Qui si unisce alla cortigiana Kamala la quale gli insegna l'arte dell'amore. Incontra poi il mercante Kamaswami, dal quale apprende la logica degli affari.
Presto Siddhartha si trova a far parte di una realtà diversa, dimenticandosi del perché della sua partenza e tramutandosi lui stesso in un uomo-bambino.
Diversi anni dopo, accortosi di avere di nuovo fallito nella sua ricerca spirituale, disperato, Siddhartha fugge dal villaggio degli uomini-bambini e ritorna al fiume, contemplando il suicidio.
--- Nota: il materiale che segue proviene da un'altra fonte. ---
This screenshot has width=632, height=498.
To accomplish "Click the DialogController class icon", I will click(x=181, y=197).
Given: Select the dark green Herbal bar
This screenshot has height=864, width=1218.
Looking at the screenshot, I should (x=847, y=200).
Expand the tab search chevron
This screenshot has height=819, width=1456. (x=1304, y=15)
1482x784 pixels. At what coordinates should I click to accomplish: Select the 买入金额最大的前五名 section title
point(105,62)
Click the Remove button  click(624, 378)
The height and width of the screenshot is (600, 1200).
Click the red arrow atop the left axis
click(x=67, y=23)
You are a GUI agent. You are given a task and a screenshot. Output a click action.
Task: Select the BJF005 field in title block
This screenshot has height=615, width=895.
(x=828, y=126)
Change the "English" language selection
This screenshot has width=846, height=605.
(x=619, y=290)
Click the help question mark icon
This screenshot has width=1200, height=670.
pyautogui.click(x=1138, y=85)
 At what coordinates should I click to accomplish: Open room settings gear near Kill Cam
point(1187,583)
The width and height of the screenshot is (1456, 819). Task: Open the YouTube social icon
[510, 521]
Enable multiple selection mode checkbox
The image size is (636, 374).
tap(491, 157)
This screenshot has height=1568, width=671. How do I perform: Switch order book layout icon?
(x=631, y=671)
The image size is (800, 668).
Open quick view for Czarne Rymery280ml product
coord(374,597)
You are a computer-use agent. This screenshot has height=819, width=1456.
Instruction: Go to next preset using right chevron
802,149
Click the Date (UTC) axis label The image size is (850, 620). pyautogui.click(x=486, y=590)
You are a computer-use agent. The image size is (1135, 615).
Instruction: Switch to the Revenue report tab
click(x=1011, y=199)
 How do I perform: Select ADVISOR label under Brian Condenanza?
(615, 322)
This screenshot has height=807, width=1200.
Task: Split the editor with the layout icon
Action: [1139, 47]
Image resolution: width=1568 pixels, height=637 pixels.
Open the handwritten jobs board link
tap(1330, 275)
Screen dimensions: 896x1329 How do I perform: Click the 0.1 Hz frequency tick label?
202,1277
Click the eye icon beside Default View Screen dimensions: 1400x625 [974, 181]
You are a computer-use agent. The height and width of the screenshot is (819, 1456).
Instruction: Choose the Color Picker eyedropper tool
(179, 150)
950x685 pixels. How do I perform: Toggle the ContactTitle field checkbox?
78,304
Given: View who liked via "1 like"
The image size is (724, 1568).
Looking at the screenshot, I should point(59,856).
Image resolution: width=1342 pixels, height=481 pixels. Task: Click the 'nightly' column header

Dopo una serie di avvenimenti, tra cui l'incontro inaspettato con l'amico Govinda (ora seguace fedele del Buddha), Siddhartha trova il suo posto a fianco del barcaiolo Vasuveda che lo aveva trasportato dall'altra parte del fiume prima del suo incontro con gli uomini bambini.
Con gli anni, Vasudeva gli insegna ad ascoltare la voce del fiume e Siddhartha trova finalmente la sua pace interiore. Infatti, così come il fiume scorre ma è allo stesso tempo eterno, Siddhartha impara che il fluire degli eventi della sua vita non è stato causale, bensì inevitabile, e che non esiste dottrina in grado di donare la beatitudine.
Egli doveva diventare asceta, amante, ricco uomo d'affari e barcaiolo per capire che l'unica beatitudine esiste nella completa accettazione dell'imperfezione ed inevitabilità della condizione umana.
Siddhartha doveva tornare al fiume (quella divisione tra spirituale e materiale, tra religione e lussuria, tra mondo degli asceti e mondo degli uomini-bambini) per comprendere che non bisogna separarsi dal mondo materiale per raggiungere la beatitudine, bensì viverci incarnando ciò che il mondo ha bisogno: amore e pace.
Vivere per cambiare il mondo attraverso se stessi.
Tutte quelle sue personalità (samana, amante, uomo d'affari...) dovevano esistere e morire perché lui potesse trovare il suo vero posto nel mondo: sul fiume, nel mezzo.
Non una dottrina, bensì questa accettazione rende Siddhartha un Illuminato, un Buddha.
Ora vi chiederete: perché parlare di Siddhartha in questo momento storico? Cosa mai potremo imparare da questa storia?
Credo che alla luce degli eventi di quest'anno, tutti abbiamo bisogno più che mai di pace e tranquillità.
A questo proposito, la storia di Siddhartha insegna che anche nei dolori più grandi e nelle solitudini più profonde si può ritrovare una nuova versione di se stessi, più forte e consapevole.
Insegna che è fondamentale vivere ogni esperienza, ogni gioia ed ogni dolore con rispetto verso se stessi e verso il mondo che ci circonda.
Ed infine che la vita, così come il fiume, scorre e si trasforma. Nulla è per sempre e, anche se questo fa male, è al contempo la nostra salvezza.
Iniziare l'anno nuovo come Siddhartha significa essere coraggiosi e flessibili ai cambiamenti della vita, ma anche imparare silenziosamente ad allontanarsi dal frastuono del mondo, delle news e dei social per coltivare uno spazio di pace per sé.
Come quel fiume, rimanere nel mezzo.